The response must reproduce every record below without alteration.

LISTED ENTRIES section start

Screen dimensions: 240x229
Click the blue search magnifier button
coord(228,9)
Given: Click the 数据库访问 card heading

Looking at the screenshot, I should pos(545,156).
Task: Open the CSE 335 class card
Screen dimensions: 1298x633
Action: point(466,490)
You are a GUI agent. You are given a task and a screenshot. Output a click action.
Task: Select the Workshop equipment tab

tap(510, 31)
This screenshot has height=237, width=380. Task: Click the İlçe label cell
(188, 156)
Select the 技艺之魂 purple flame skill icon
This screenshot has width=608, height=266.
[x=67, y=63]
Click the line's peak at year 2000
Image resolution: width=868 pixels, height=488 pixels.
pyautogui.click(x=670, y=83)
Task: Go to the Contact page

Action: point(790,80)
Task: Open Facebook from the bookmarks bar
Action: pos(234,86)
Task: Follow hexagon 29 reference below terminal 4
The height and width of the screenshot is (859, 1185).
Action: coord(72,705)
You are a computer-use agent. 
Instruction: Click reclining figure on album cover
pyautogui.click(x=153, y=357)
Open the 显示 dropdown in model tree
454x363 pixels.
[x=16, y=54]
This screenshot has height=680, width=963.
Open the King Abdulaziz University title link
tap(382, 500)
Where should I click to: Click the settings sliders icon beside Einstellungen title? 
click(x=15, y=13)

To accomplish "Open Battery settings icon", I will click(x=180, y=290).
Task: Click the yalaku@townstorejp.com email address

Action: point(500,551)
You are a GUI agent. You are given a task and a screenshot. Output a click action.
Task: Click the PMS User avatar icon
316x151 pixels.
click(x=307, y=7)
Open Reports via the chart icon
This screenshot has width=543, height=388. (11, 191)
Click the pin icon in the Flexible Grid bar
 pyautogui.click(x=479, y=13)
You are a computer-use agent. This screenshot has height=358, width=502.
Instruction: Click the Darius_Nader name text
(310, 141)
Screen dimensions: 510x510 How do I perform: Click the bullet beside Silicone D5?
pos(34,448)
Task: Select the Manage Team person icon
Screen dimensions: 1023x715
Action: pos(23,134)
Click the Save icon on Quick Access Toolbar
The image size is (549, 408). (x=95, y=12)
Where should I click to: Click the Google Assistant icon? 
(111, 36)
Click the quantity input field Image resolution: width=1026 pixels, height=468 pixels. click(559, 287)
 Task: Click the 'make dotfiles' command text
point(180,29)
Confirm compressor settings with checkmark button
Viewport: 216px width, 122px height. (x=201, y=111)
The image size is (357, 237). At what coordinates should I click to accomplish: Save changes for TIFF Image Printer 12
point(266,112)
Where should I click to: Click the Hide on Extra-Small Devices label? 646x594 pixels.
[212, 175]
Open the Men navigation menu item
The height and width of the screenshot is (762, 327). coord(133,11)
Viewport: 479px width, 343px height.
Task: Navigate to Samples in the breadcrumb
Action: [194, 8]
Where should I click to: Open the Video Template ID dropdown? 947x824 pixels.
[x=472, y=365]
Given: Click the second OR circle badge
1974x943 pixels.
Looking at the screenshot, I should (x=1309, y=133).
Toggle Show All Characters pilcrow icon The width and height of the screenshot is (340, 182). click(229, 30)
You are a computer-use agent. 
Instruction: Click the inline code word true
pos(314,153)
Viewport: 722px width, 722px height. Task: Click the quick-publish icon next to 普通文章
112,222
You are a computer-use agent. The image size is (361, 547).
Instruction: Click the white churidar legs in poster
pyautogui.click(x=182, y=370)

LISTED ENTRIES section end

- **ANSWER TO THIS TASK**
Screen dimensions: 240x229
Click the blue search magnifier button
coord(228,9)
Given: Click the 数据库访问 card heading

Looking at the screenshot, I should pos(545,156).
Task: Open the CSE 335 class card
Screen dimensions: 1298x633
Action: point(466,490)
You are a GUI agent. You are given a task and a screenshot. Output a click action.
Task: Select the Workshop equipment tab

tap(510, 31)
This screenshot has height=237, width=380. Task: Click the İlçe label cell
(188, 156)
Select the 技艺之魂 purple flame skill icon
This screenshot has width=608, height=266.
[x=67, y=63]
Click the line's peak at year 2000
Image resolution: width=868 pixels, height=488 pixels.
pyautogui.click(x=670, y=83)
Task: Go to the Contact page

Action: point(790,80)
Task: Open Facebook from the bookmarks bar
Action: pos(234,86)
Task: Follow hexagon 29 reference below terminal 4
The height and width of the screenshot is (859, 1185).
Action: coord(72,705)
You are a computer-use agent. 
Instruction: Click reclining figure on album cover
pyautogui.click(x=153, y=357)
Open the 显示 dropdown in model tree
454x363 pixels.
[x=16, y=54]
This screenshot has height=680, width=963.
Open the King Abdulaziz University title link
tap(382, 500)
Where should I click to: Click the settings sliders icon beside Einstellungen title? 
click(x=15, y=13)

To accomplish "Open Battery settings icon", I will click(x=180, y=290).
Task: Click the yalaku@townstorejp.com email address

Action: point(500,551)
You are a GUI agent. You are given a task and a screenshot. Output a click action.
Task: Click the PMS User avatar icon
316x151 pixels.
click(x=307, y=7)
Open Reports via the chart icon
This screenshot has width=543, height=388. (11, 191)
Click the pin icon in the Flexible Grid bar
 pyautogui.click(x=479, y=13)
You are a computer-use agent. This screenshot has height=358, width=502.
Instruction: Click the Darius_Nader name text
(310, 141)
Screen dimensions: 510x510 How do I perform: Click the bullet beside Silicone D5?
pos(34,448)
Task: Select the Manage Team person icon
Screen dimensions: 1023x715
Action: pos(23,134)
Click the Save icon on Quick Access Toolbar
The image size is (549, 408). (x=95, y=12)
Where should I click to: Click the Google Assistant icon? 
(111, 36)
Click the quantity input field Image resolution: width=1026 pixels, height=468 pixels. click(559, 287)
 Task: Click the 'make dotfiles' command text
point(180,29)
Confirm compressor settings with checkmark button
Viewport: 216px width, 122px height. (x=201, y=111)
The image size is (357, 237). At what coordinates should I click to accomplish: Save changes for TIFF Image Printer 12
point(266,112)
Where should I click to: Click the Hide on Extra-Small Devices label? 646x594 pixels.
[212, 175]
Open the Men navigation menu item
The height and width of the screenshot is (762, 327). coord(133,11)
Viewport: 479px width, 343px height.
Task: Navigate to Samples in the breadcrumb
Action: [194, 8]
Where should I click to: Open the Video Template ID dropdown? 947x824 pixels.
[x=472, y=365]
Given: Click the second OR circle badge
1974x943 pixels.
Looking at the screenshot, I should (x=1309, y=133).
Toggle Show All Characters pilcrow icon The width and height of the screenshot is (340, 182). click(229, 30)
You are a computer-use agent. 
Instruction: Click the inline code word true
pos(314,153)
Viewport: 722px width, 722px height. Task: Click the quick-publish icon next to 普通文章
112,222
You are a computer-use agent. The image size is (361, 547).
Instruction: Click the white churidar legs in poster
pyautogui.click(x=182, y=370)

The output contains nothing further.